Внезапно мне грустно. У меня болит в груди. Я говорю им обоим:
— Вы, ребята, были единственной светлой полосой в моей жизни, и я сожалею, что никогда не приходил к вам после того, как ушел. Вы... вы мне очень помогли, и я думаю... я просто хотел сказать спасибо.
Фейт начинает громко и шумно рыдать, и почему-то мне хочется рассмеяться.
Тетя Фейт... она просто нечто.
Джефф смотрит на меня и закатывает глаза. Я усмехаюсь. Он знает, какая она.
То, что Фейт лопочет сквозь слезы, отрезвляет нас обоих:
— Если бы я знала ... Если бы я знала, малыш. Я бы увезла тебя из этого места. Никогда бы не возвращала тебя. Ты бы был здесь в безопасности, Эш. Я бы защитила тебя своей жизнью.
Она говорит это с такой убежденностью, что я не сомневаюсь в ней ни на минуту.
Ее выражение лица остается опустошенным, когда она тихо спрашивает:
— Итак, все спортивные травмы, что у тебя были? Они были действительно...
Перебив ее, я отвечаю:
— Да, мэм. Я никогда так упорно не занимался спортом. Папа был серьезной проблемой. — Обращаясь к Джеффу, я говорю: — Ты помнишь, как он любил пить, верно? Я не могу вспомнить, когда он был трезв.
Некоторое время мы сидим в задумчивой тишине, прежде чем я решаюсь на главный вопрос, ради которого сюда приехал.
Я спрашиваю:
— Вы знаете, где мама? Я не хочу звонить ей. Я на самом деле не хочу говорить с ней, но у нее есть то, что мне нужно.

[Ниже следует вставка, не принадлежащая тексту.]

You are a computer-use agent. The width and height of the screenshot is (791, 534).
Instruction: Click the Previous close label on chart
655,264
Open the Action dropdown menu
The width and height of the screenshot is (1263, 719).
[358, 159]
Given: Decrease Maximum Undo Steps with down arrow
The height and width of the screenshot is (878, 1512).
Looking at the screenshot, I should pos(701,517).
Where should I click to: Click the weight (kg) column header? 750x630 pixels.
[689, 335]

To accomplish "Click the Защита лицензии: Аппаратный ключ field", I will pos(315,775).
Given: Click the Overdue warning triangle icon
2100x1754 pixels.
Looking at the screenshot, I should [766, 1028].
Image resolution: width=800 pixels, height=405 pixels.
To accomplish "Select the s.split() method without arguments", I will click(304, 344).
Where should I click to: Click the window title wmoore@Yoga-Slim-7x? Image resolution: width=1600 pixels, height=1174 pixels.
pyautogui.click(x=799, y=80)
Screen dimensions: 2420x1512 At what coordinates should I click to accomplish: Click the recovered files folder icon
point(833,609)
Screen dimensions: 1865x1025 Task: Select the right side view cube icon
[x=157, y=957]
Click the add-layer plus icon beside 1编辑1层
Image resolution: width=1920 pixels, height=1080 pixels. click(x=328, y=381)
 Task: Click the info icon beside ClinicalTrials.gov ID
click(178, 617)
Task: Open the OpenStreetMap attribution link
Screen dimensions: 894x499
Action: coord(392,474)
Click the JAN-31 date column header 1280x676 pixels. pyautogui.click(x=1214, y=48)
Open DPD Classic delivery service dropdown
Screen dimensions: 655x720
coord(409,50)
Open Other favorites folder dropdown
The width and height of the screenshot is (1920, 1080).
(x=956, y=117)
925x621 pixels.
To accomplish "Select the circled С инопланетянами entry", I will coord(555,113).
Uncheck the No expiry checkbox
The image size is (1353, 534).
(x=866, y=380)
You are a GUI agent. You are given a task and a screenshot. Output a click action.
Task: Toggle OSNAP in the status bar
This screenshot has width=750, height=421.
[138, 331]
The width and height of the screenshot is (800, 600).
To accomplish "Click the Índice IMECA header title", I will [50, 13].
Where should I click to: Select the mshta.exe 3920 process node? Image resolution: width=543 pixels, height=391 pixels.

Джефф и Фейт смотрят друг на друга так, что заставляет меня сузить глаза. Джефф тихо говорит:
— Ну, понимаешь, сынок, Грейс живет здесь... с нами.
Моя спина выпрямляется, и я оглядываюсь. Я вижу ее фотографии на стене и удивляюсь, почему сразу не понял.
Я тихо спрашиваю:
— Она здесь?
Фейт выглядит несколько смущенной, прежде чем сказать:
— Дорогой, я подумала, что именно поэтому ты здесь. Она ходила к тебе сегодня.
Я хмурюсь.
Когда я открываю рот, чтобы спросить, входная дверь распахивается и из коридора знакомый голос, подразнивая, кричит:
— Это я. Не стреляй, Джефф!
Она с улыбкой входит в кухню и говорит:
— Почему такие мрачные, приятели?
Затем замечает меня.
Ее тело напрягается, руки взлетают ко рту, ее сумка падает на пол, отчего содержимое вываливается повсюду. Я какое-то время молчу, чтобы взглянуть на нее.
Она похожа на мою прежнюю маму. Счастливая, с яркими глазами. Мне кажется, она стала счастливее с тех пор, как мой отец умер.
Я встаю медленно и, зная, что сделаю ей больно этим, произношу приветствие:
— Грейс.
Прямой удар.
Она закрывает глаза с болезненным выражением лица. Я вдруг удивляюсь, почему я чувствую себя куском дерьма.
Фейт прочищает горло и говорит:
— Пойдем, Джефф. Мы дадим вам немного времени наедине.
Они оба встают. Фейт быстро подбирает содержимое сумки мамы, помещая ее на стойку. Они оба уходят, оставляя меня и мою мать наедине впервые за двадцать лет.
Придя к пониманию, что ее сын стоит на расстоянии всего лишь нескольких полметра от нее, ее лицо смягчается, и на нем появляется маленькая улыбка.
Она выглядит очень красиво. Я скучал по этому.